Hi,
I am using a full-system simulator (Simics) on a simulated OpenSolaris
installation for a research project. The aim of the project is to implement
adaptive processor shutdown for energy savings.
We would like to measure the dependence of the interrupt latency (interrupt
response time) on the power state of a processor.
By adding a special ("magic") assembler instruction to the kernel code, we can
halt the simulation and consequently do memory reads/writes or execute code in
the simulator. I was thinking of adding such a magic instruction at the
beginning of the general interrupt code, and just before the execution of the
actual interrupt handler (for that specific interrupt). I could then find a way
of reading out current system time (I believe this is possible from the
simulator, otherwise I could maybe read out system time directly from memory?).

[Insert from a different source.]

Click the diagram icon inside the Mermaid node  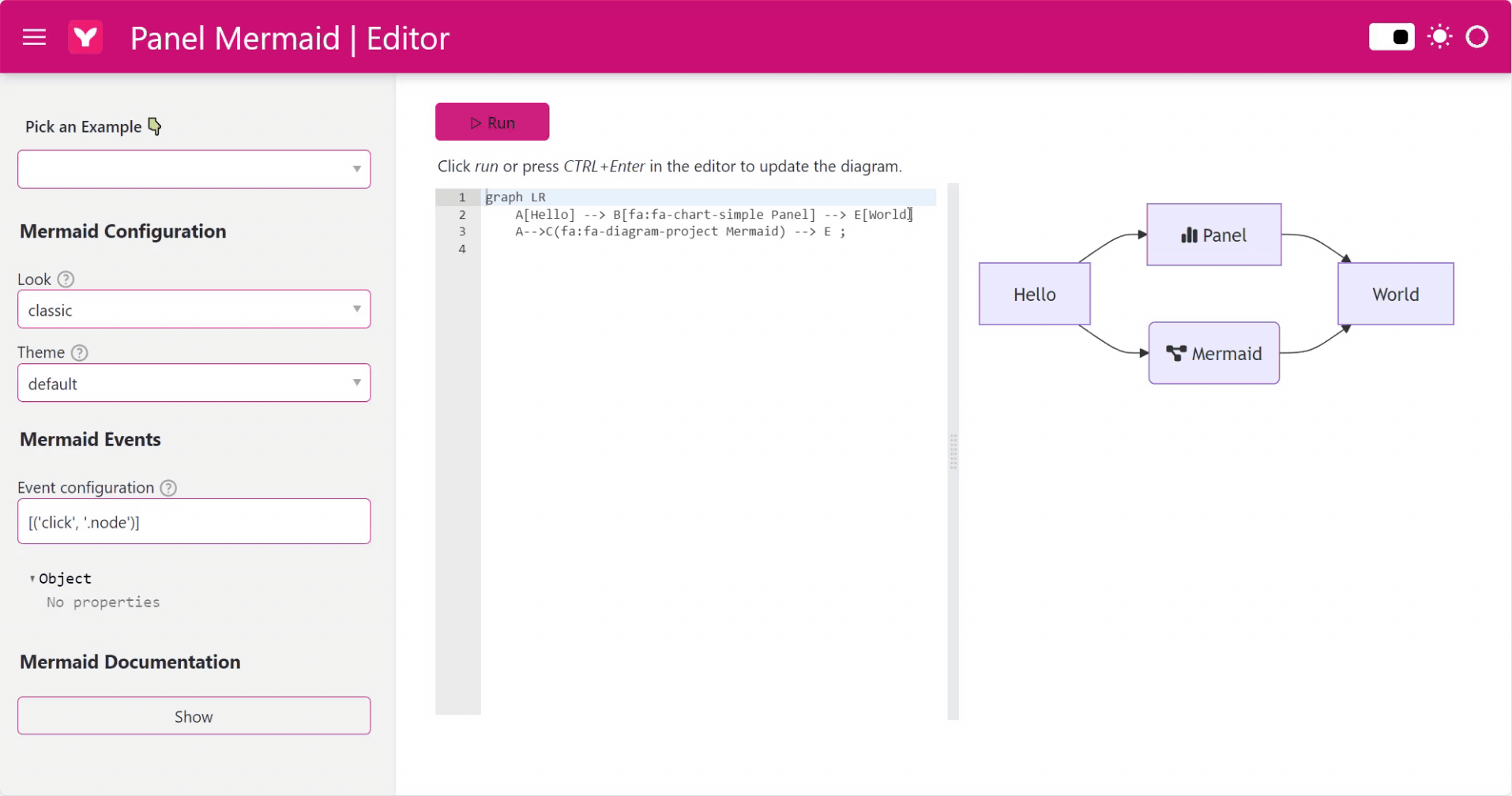point(1176,353)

Is this a correct approach?
I would thus add these magic instructions at line 63 (entry) and right before
lines 558 and 1181 (before the actual handler is called) referring to
http://src.opensolaris.org/source/xref/onnv/onnv-gate/usr/src/uts/sun4/ml/interrupt.s.
Is this correct?
In interrupt.s, I see that some kind of timestamp is saved before the interrupt
is called. What purpose does it serve, and where is it stored?
And where can I find a list and explanation of the different assembler
instructions that are used? This would be most useful to me!